As part of nutrition awareness creation to the community, there are many signboards put alongside the camp main road educating about balancing diet and importance of breastfeeding.
However, the locally distributed food ration does not include vegetable and fruits. The signboards reads ‘Pillars of good diet’ or ‘chakula bora=mwili wenye afya-akili yenye afya-nafsi yenye afya ’meaning ‘good diet=healthy body-healthy soul-healthy intelligence’.
A refugee mother questioned the truth of the message ‘yes, we are taught to balance the diet but the diet provided to us is less balanced. Simply the providers do not want our children to be healthy and intelligent’ she said, ‘whose blame is it?’ she asked.
She pointed at the children born in the camp; many of them are eighteen years old now. Many of them are in the schools and the general performance is very poor.
Implementing agencies makes a considerable effort to prevent, maintain, rehabilitate and cure infections in this category of children. All children must be immunized against Tuberculosis, poliomyelitis, tetanus (which is given to the mother during pregnancy), diphtheria, hepatitis B, hemophilia influenza and measles at clinics.

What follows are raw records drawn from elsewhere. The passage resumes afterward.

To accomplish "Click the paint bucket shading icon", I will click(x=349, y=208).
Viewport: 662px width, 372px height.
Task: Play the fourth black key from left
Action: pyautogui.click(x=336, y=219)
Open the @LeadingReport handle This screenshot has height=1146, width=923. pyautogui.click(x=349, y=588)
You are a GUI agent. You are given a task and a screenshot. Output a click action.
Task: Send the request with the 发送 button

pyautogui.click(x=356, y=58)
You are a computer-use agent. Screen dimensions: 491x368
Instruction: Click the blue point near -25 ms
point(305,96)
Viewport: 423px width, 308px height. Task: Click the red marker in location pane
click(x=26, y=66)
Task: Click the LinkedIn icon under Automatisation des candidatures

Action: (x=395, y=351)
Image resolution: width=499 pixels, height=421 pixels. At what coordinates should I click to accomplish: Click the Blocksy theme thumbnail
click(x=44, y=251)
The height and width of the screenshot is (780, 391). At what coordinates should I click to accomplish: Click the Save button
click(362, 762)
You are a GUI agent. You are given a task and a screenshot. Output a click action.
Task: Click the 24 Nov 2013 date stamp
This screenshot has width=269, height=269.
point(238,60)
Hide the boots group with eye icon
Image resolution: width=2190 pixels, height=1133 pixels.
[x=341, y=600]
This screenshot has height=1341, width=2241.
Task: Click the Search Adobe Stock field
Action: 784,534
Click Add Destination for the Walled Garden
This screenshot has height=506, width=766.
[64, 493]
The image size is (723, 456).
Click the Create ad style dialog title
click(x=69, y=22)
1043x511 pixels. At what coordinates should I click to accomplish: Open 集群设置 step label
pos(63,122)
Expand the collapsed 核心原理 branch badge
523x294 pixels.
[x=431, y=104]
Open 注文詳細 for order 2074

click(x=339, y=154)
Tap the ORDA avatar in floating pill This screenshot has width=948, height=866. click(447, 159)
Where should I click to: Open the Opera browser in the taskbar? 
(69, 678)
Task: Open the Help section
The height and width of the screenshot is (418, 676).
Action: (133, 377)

There children rooms at clinic that speeds up the consultation and treatment when they are sick. They are given the medicines to take at home. When the sickness is severe, they get admitted in camp hospital Pediatric ward.
Malaria, pneumonia and diarrhea diseases are most common in children in the camp. Some mothers whose children were once admitted in these hospital expresses their worries.
This is the mother whose two children were admitted in 2000 and 2006 respectively’ I recognize the IRC assistance to refugees. However, my children got disability from its staffs. My two boys bear injections scars on their upper legs that I think will not disappear.’ She expressed.
She does not know which medicine was injected to her children and what can be done for her children’s scars to get healed.
Another health concern is traditional practices in the camp. It has, to great extend, been given consideration. When the children teeth start erupting they get sick very often. In some communities they believe that it is a strange disease that kills the children.
The teeth are traditionally removed leaving the child pains. Children whose ‘milk teeth’ are removed take many years to have their permanent teeth. The tools used are not sterilized and there is likelihood that they may acquire infections.
Refugee children do not face only health problem in the camp. Before the South Sudan repatriation start in 2005, children aged between 3 to 6 years old could be enrolled in the baby classes. Thought the life situation seems hopeless, this was a great opportunity to the future of these refugees.
The program was stopped in what UNHCR called ‘scaling down Sudanese education’. Non-Sudanese parents wonder if education was meant for one refugee community or refugee community as whole.
We are not here for our fault. Some of us education is cut off. Our children too are denied it. Time is running and they are growing older. This is against poverty eradication strategies. A former LWF staff who sought anonymity said. ‘These agencies are supposed to promote early child education than talking on budget and yet we don’t know how much is proposed, how much donors commit and how much is cut off.’ He added.
Children who are in the camp like any other child in the world did not choose to. They do not have citizenship, their ethnic, tribes and races are just inherited from their parents. These children have feeling and emotions like any child born in USA, EUROPE, ASIA, any other capital city of Africa.
While in the camp, they have no entertainment either from parents or agencies. In some communities Kiswahili a national language has taken the place of their mother tongue.
All the children under five years in the camp are the most vulnerable to different locally available infections. Parents have no means or good knowledge to offer a better health care for them. Their destiny is unpredictable and they learn violence daily either from peer or environment.
However, the observation made in the camp, indicate that children from two years like to attend school.
There should be special consideration from available funds to cater for children’s mental, physical and social needs.
A better care for these children is a world peaceful future.